Welcoming a baby into your family is one of the most joyous occasions of your life. But just like anything worth celebrating (such as your wedding day or buying your first property), it’s not without its expenses.
How quickly they grow! The bills, that is.
Did you know it costs roughly $300,000 to raise a child from birth to age 17?
If you break that down, that’s $1470 a month.
This can put a significant strain on your monthly budget and mortgage repayments.
Rest assured, however, there are several steps you can take in advance to minimise the impact on your new family’s bottom line.
1. Obtain the essentials in advance
The upfront expenses are really going to whack your budget hard. So it’s best to obtain the items you’ll need well in advance to spread the cost.
Of course, you can purchase a brand new bassinet, playpen, clothing, car seat, cot, stroller, toys, high chair and changing table.
But chances are you don’t really need that fancy, brand new $1,000 cot. Focus on your needs instead of your wants, because wanting can quickly add up.

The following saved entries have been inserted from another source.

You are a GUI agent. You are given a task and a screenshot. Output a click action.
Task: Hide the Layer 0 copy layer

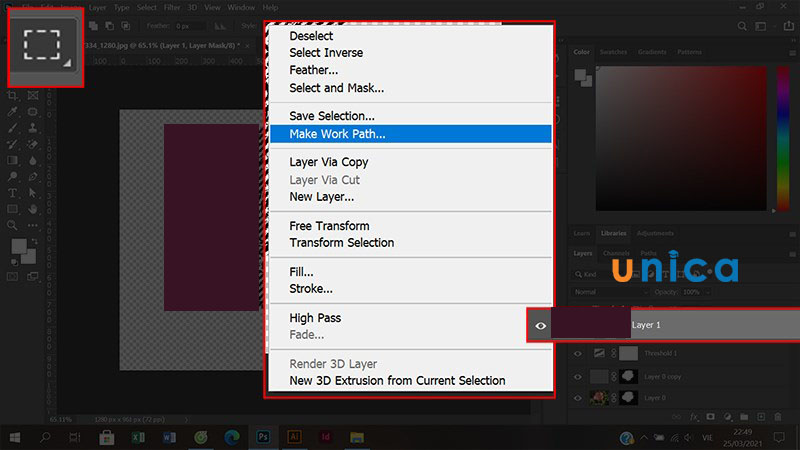pyautogui.click(x=578, y=377)
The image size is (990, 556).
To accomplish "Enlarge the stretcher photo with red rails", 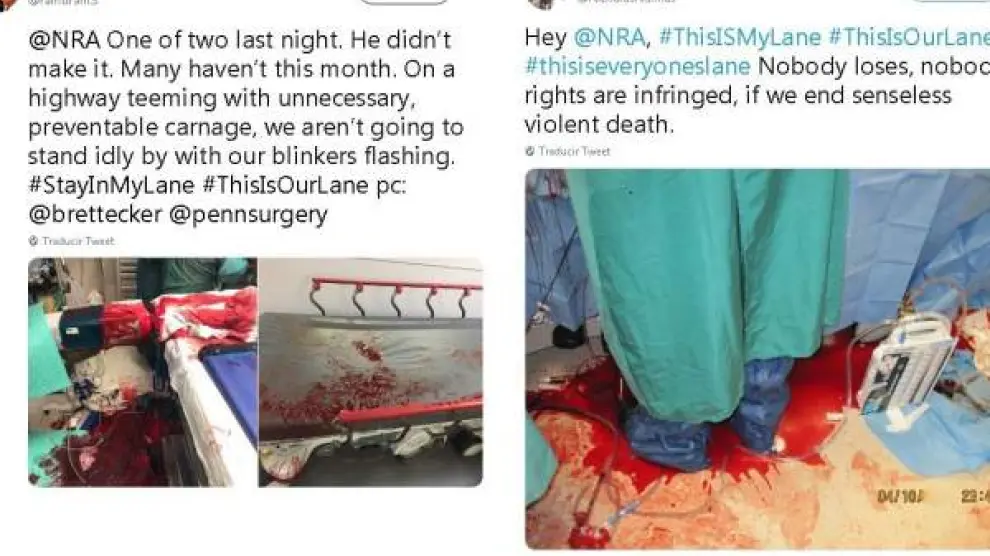I will (371, 372).
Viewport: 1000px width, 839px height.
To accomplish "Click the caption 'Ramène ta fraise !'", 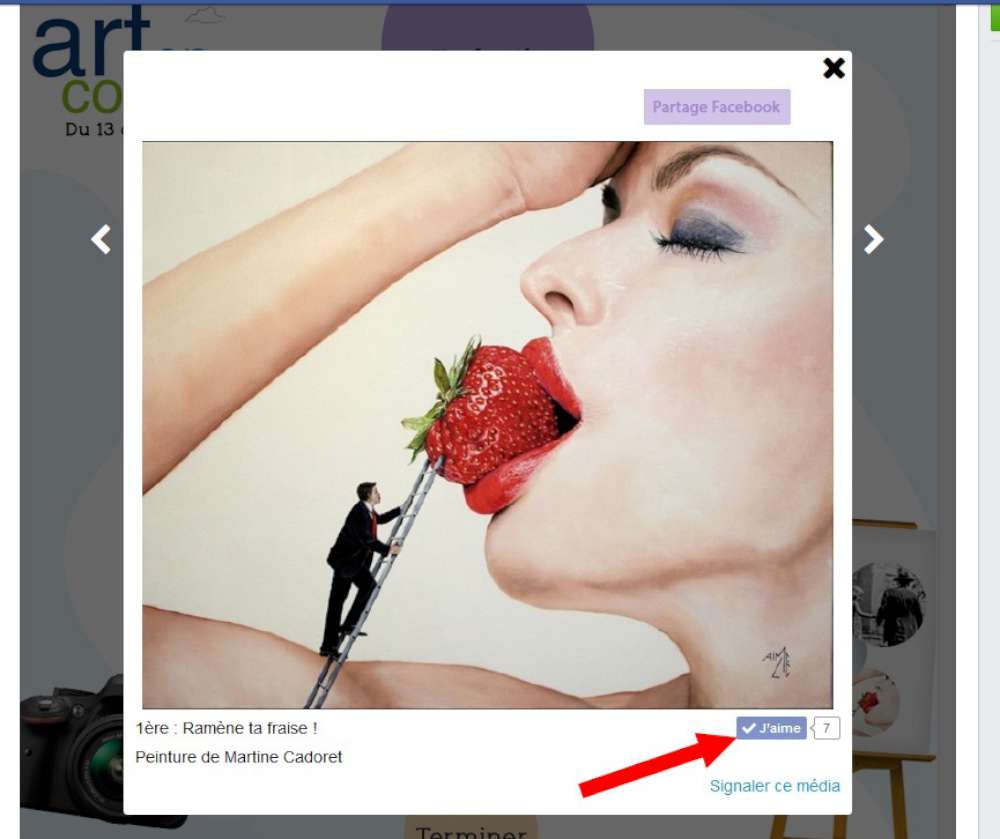I will click(250, 728).
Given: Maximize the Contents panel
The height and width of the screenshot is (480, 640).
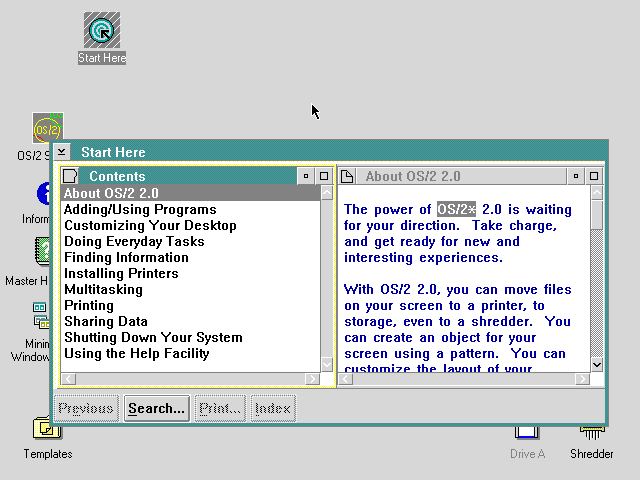Looking at the screenshot, I should (x=323, y=176).
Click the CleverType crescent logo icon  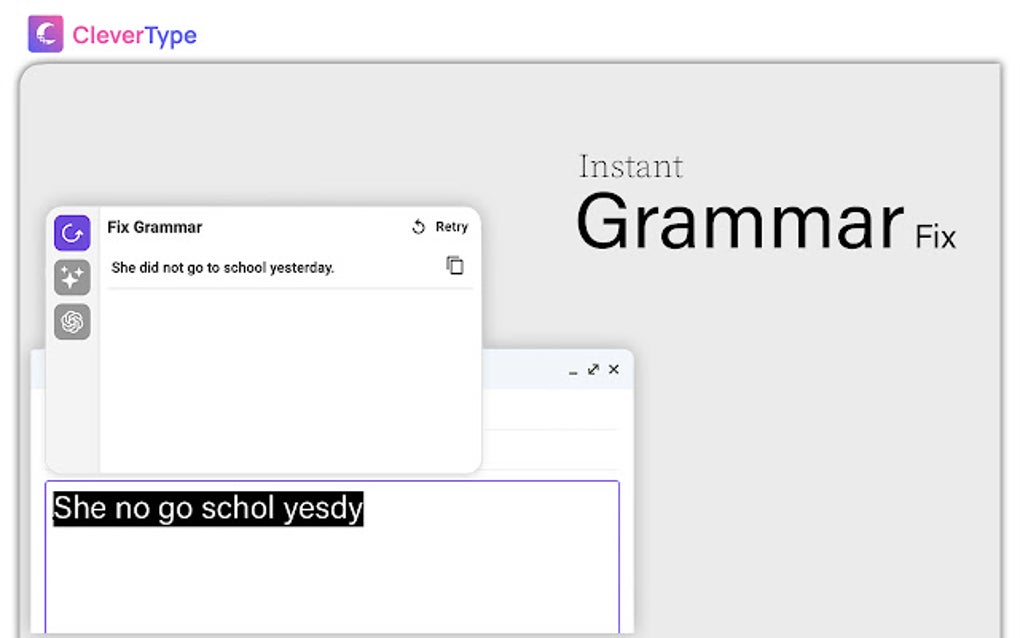coord(44,34)

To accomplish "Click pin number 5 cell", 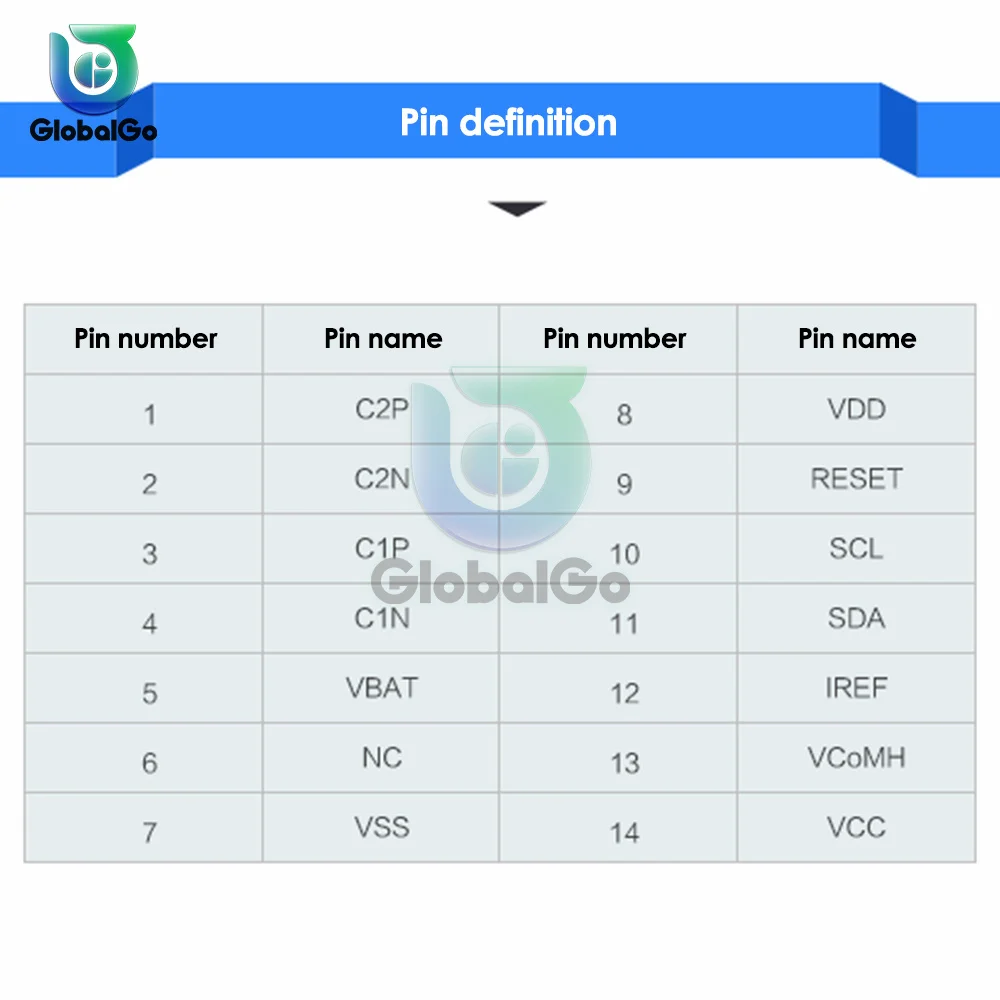I will pos(149,693).
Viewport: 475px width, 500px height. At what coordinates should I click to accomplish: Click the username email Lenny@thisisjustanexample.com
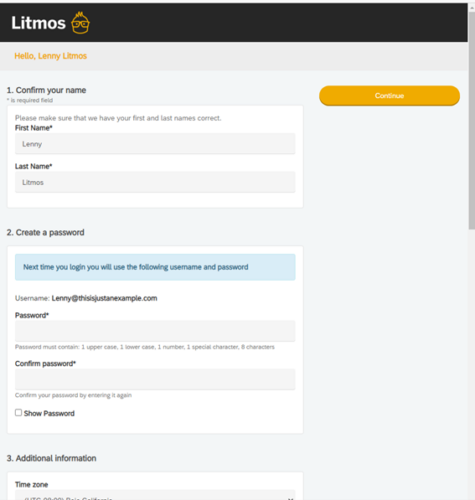[x=104, y=298]
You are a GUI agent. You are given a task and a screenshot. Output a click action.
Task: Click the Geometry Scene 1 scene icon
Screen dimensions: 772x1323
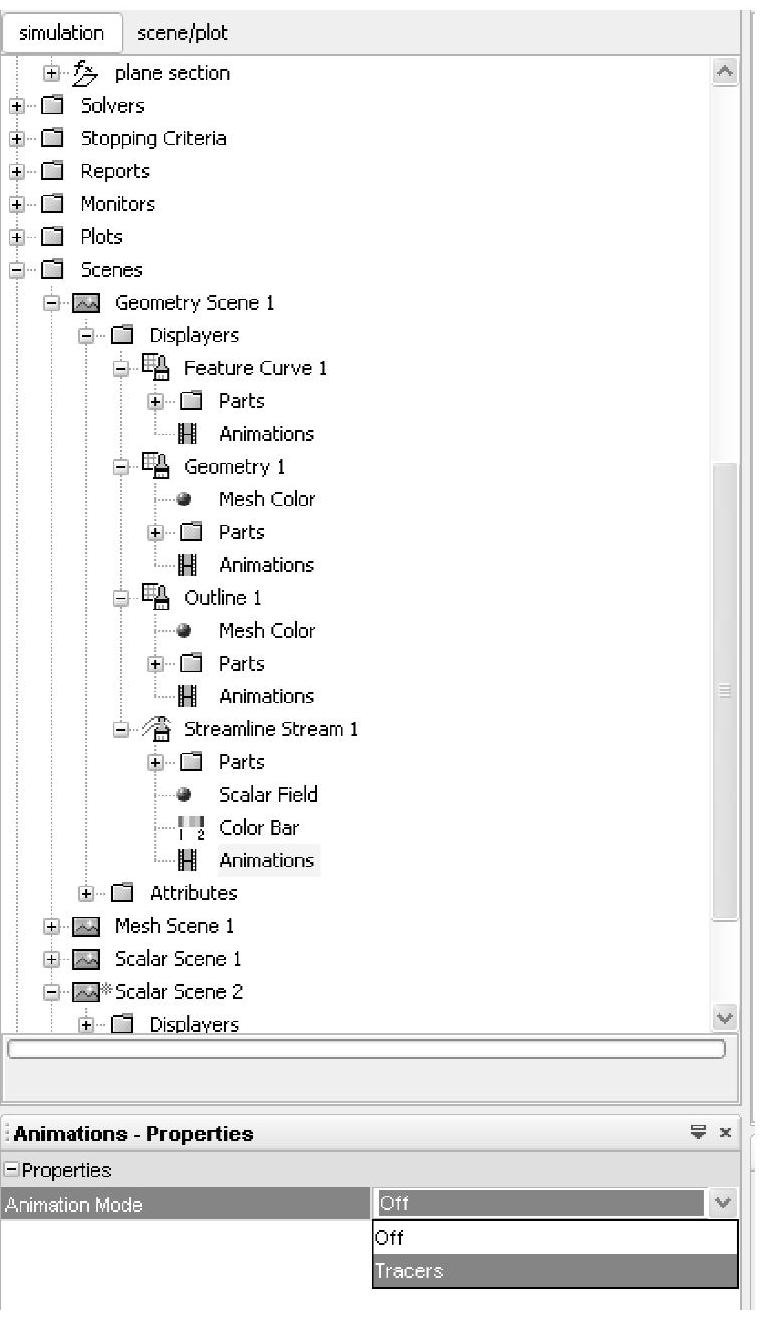click(87, 303)
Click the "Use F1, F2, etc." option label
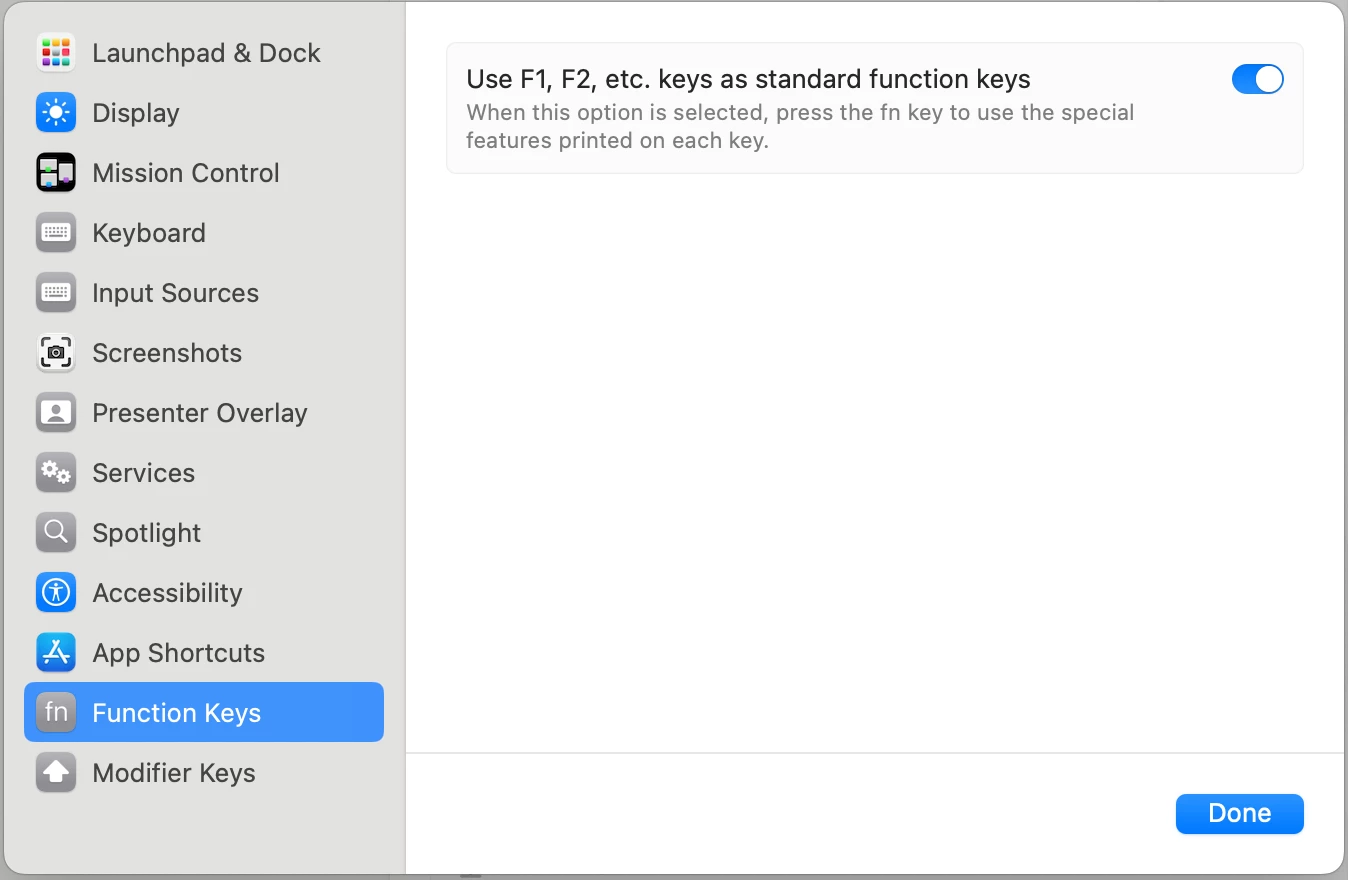The height and width of the screenshot is (880, 1348). (748, 79)
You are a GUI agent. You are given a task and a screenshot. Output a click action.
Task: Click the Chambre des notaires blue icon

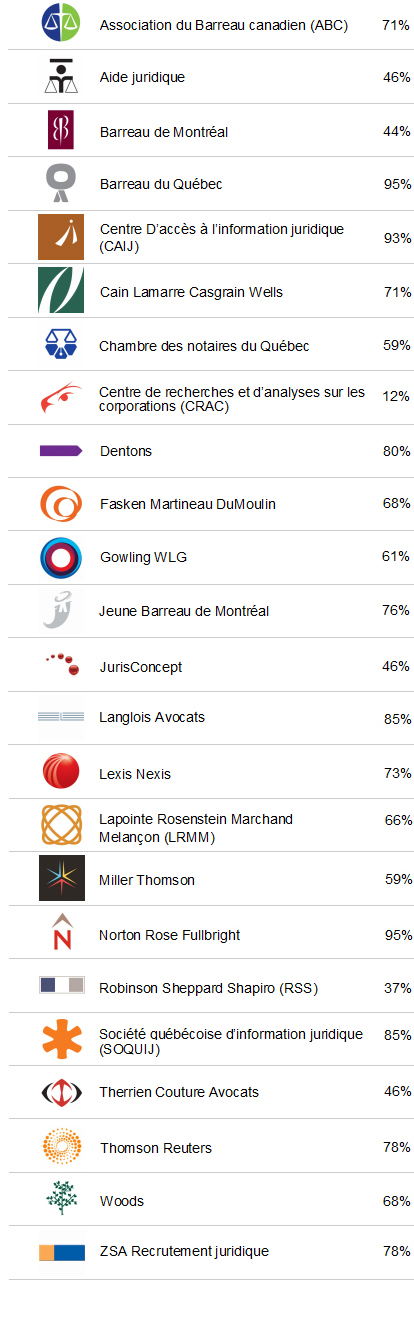tap(61, 344)
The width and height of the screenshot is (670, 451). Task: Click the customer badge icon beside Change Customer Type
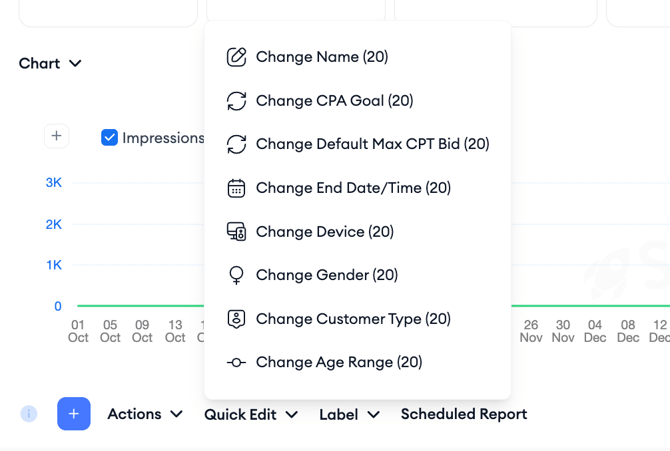coord(236,319)
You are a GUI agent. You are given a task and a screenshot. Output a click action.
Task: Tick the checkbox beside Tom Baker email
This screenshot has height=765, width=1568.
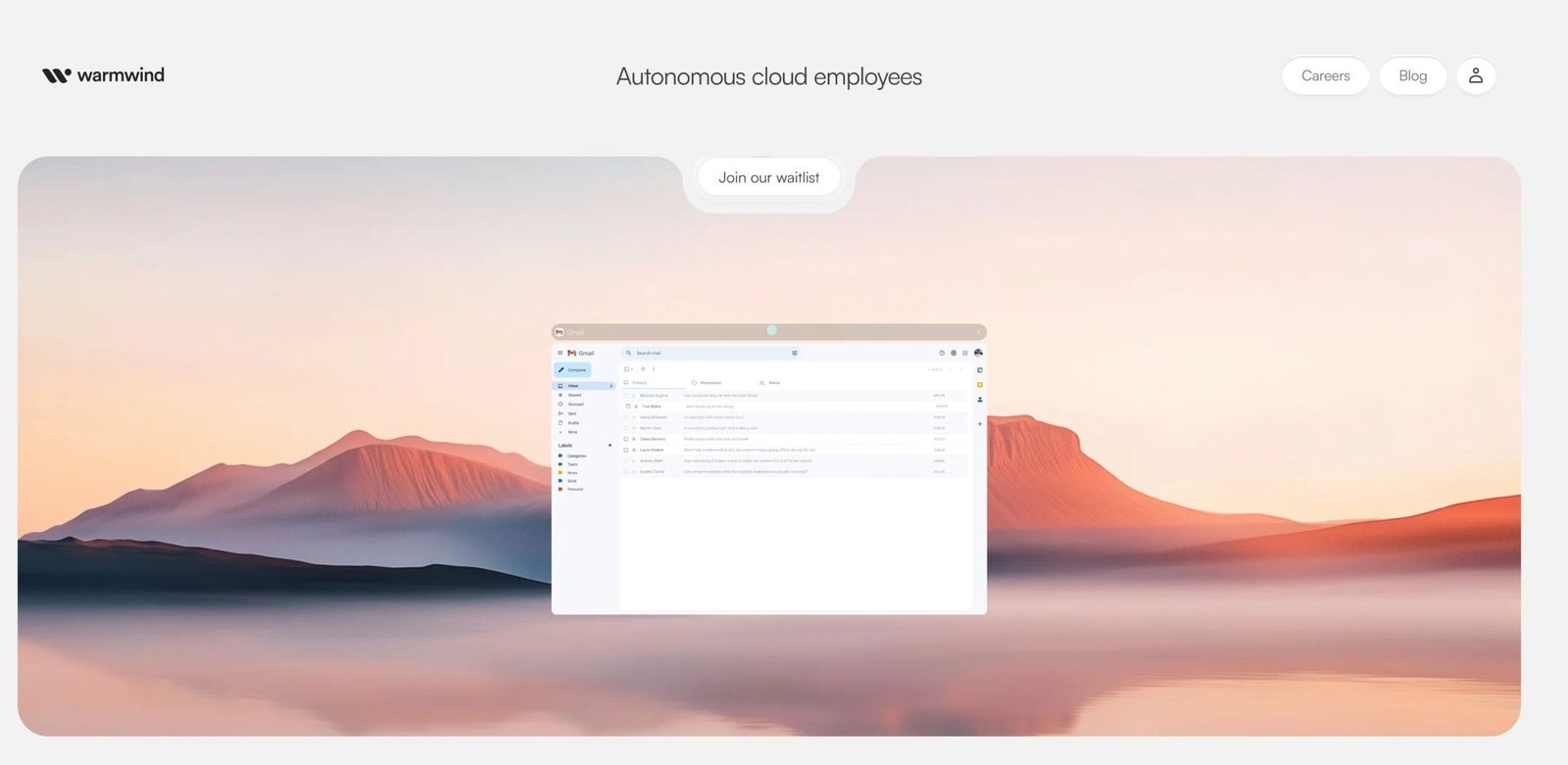click(x=627, y=406)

There’s absolutely nothing wrong with obtaining gently-used items second-hand, either at a substantial discount through trading websites or for free from a family member or friend. Remember that bub outgrows everything quickly anyway.
2. Check into paid paternal leave and corporate leave
If you worked before having your baby and made under $150,000 annually, you could be eligible for the government’s Paid Parental Leave program.
You do have to apply, but you get 18 weeks of minimum wage benefits (amounting to $719.35 per week before taxes).